I haven't had a lens fixed for over three years and then it was running $225ish, I am not fussed, I am going to get it fixed whatever the cost but if it is more than $400 then I could get a free CPS membership out of it!


----------



## Sporgon (Aug 21, 2015)

Well in the UK there is a standard service charge of £125 on L lenses, then parts and complications on top. 

How did you manage to break it in two ? Just because it's built like a brick doesn't means you have to use it like one ! 

And this from the only man in the civilised world who claims to have never broken his EF 50/1.4 !!


----------



## privatebydesign (Aug 21, 2015)

I promise I have never broken that darn 50 f1.4 and it has rattled around in my bag for over ten years now!

Anyway, the 11-24, I was doing a night shoot on a dock and I didn't notice that the rubber cover for the cable release from the 1Ds MkIII had fallen off, not an issue other than it fell into the jaws of the Arca Swiss head and as it was dark I didn't notice, I clamped the camera up but it obviously didn't grip fully because a few seconds later the camera and lens fell off the tripod, about 2 feet, onto the wooden deck. The plastic 'glass saver' ring inside has broken so the body bends like a banana and the decentering makes a Lensbaby look like a macro lens! Oooops.........

It's funny because I did exactly the same thing to my 16-35 f2.8 when it was only a couple of months old.


----------



## JPAZ (Aug 21, 2015)

Ouch! Couple years back, similar event with the Samyang 14 2.8. The good news is the replacement lens was only a few hundred which was cheaper than a repair. The bad news is it still cost a few hundred.


----------



## Chris Burch (Aug 21, 2015)

I just got my 24-70 back from CPS yesterday and the standard charge was $269 before the gold-level discount. I only needed a deep cleaning too, because sand had gotten underneath the zoom and focus rings.


----------



## RGF (Aug 23, 2015)

call canon and ask.


----------



## privatebydesign (Aug 23, 2015)

RGF said:


> call canon and ask.



Duh! I did, they won't tell you over the phone which was why I asked. 
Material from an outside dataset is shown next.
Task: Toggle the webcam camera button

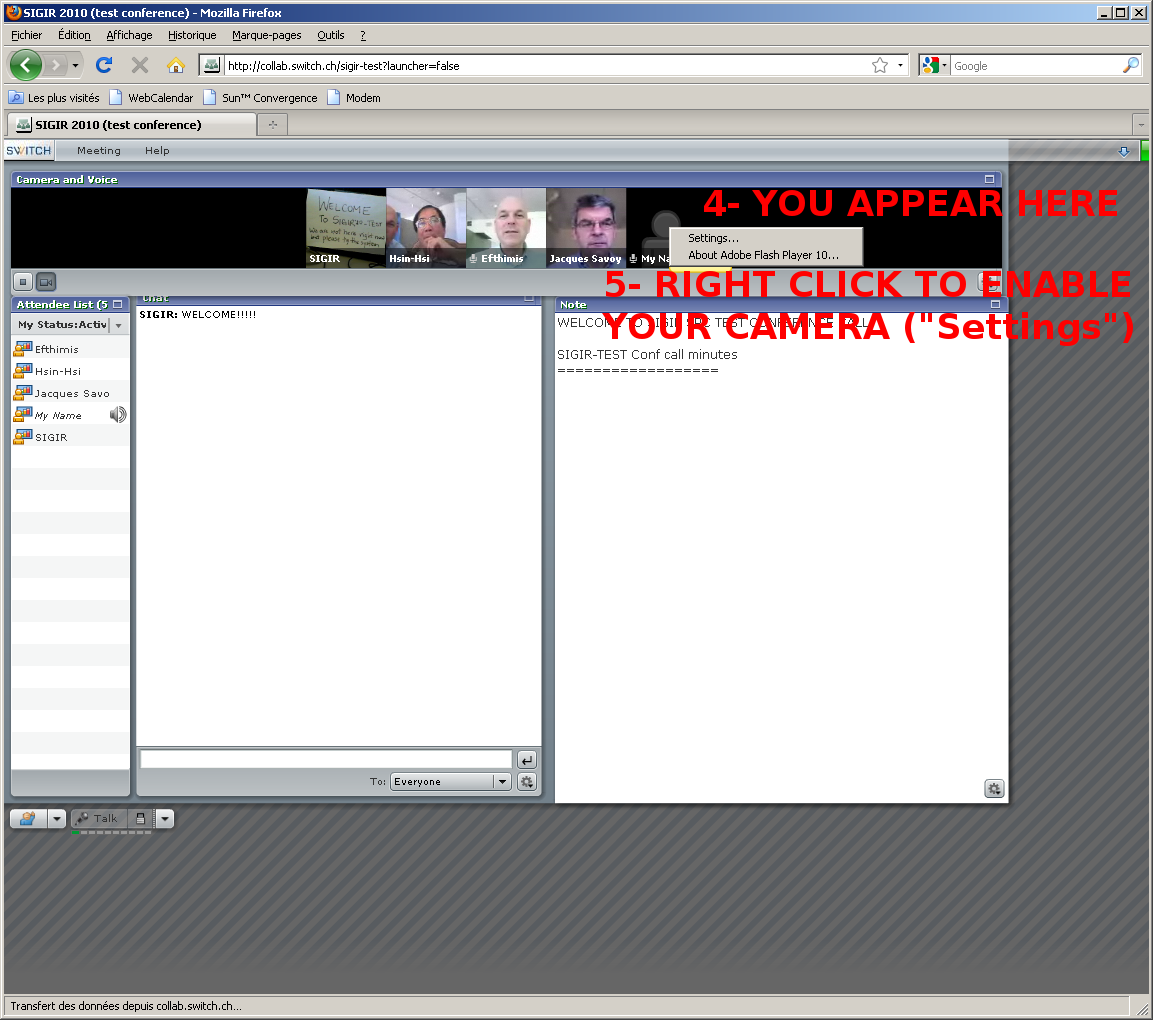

Chris' (thanks) answer sounds inline with my past experiences too but I'll find out next week. Shipping was $10, insurance was $35!


----------



## Mt Spokane Photography (Aug 24, 2015)

I believe that Canon has fixed price servicing for some consumer lenses, but for expensive ones, there are levels that depend on the nature of the work. It tends to be more expensive for the high end lenses that might require time consuming re-alignment of elements.


----------



## Luds34 (Aug 25, 2015)

privatebydesign said:


> I just broke my 11-24 f4 in two and I wondered if anybody has recently sent a lens in to Canon USA to have a fixed price repair done to it, and if so what the cost was?
> 
> I haven't had a lens fixed for over three years and then it was running $225ish, I am not fussed, I am going to get it fixed whatever the cost but if it is more than $400 then I could get a free CPS membership out of it!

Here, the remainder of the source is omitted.